(DATA FOR PROCESSING begins)

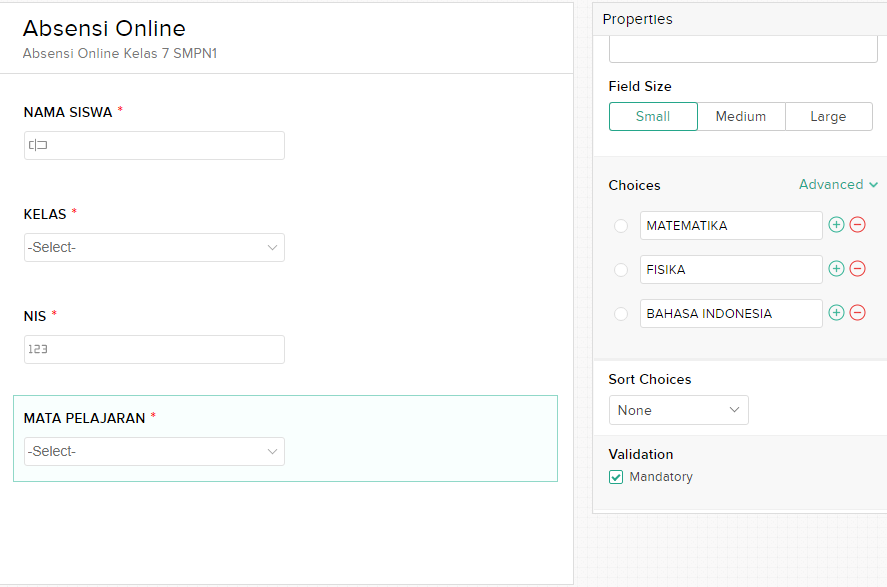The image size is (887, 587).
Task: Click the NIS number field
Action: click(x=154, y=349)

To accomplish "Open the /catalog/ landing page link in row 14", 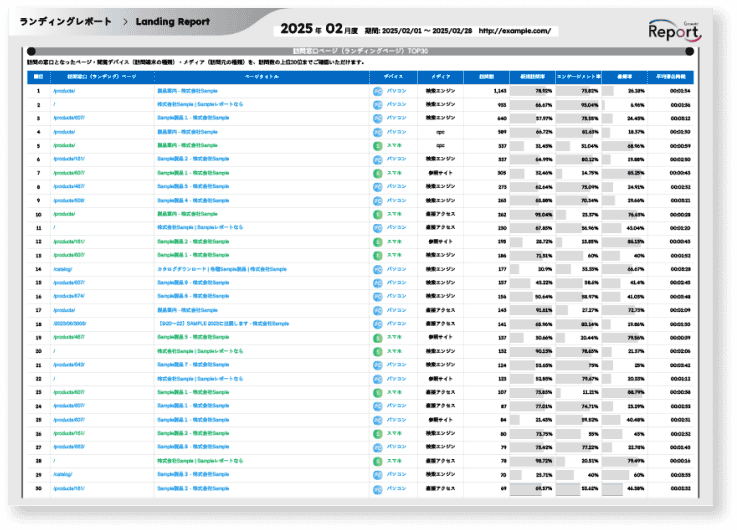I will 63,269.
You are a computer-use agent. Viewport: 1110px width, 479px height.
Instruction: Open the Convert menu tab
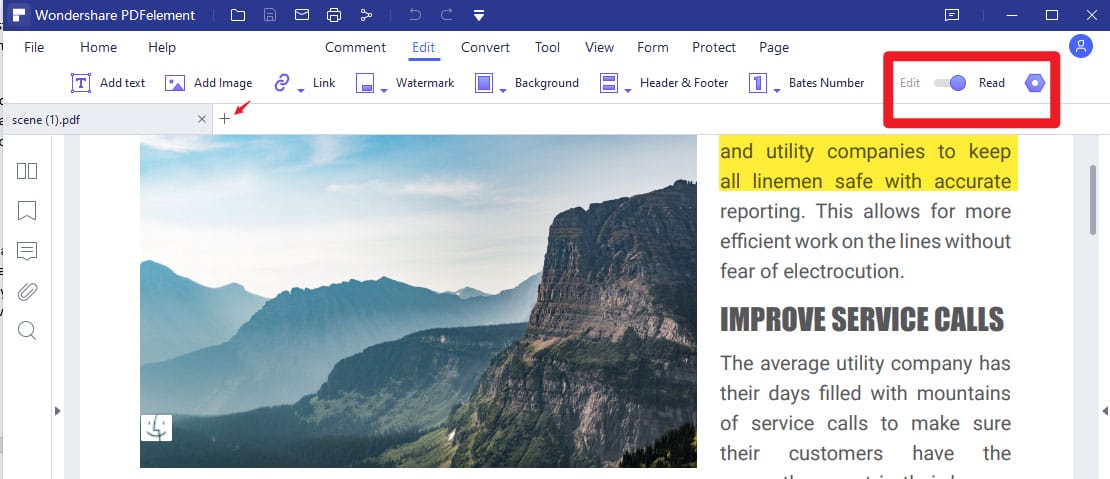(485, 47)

(DATA FOR PROCESSING ends)

- [WHAT IS BEING ASKED] Exactly the lines from the one holding "You are a computer-use" through the last line of the entries must be set down, with nothing added and no pictures.

- [ANSWER TO THE EXERCISE]
You are a computer-use agent. Viewport: 1110px width, 479px height.
Instruction: Open the Convert menu tab
(485, 47)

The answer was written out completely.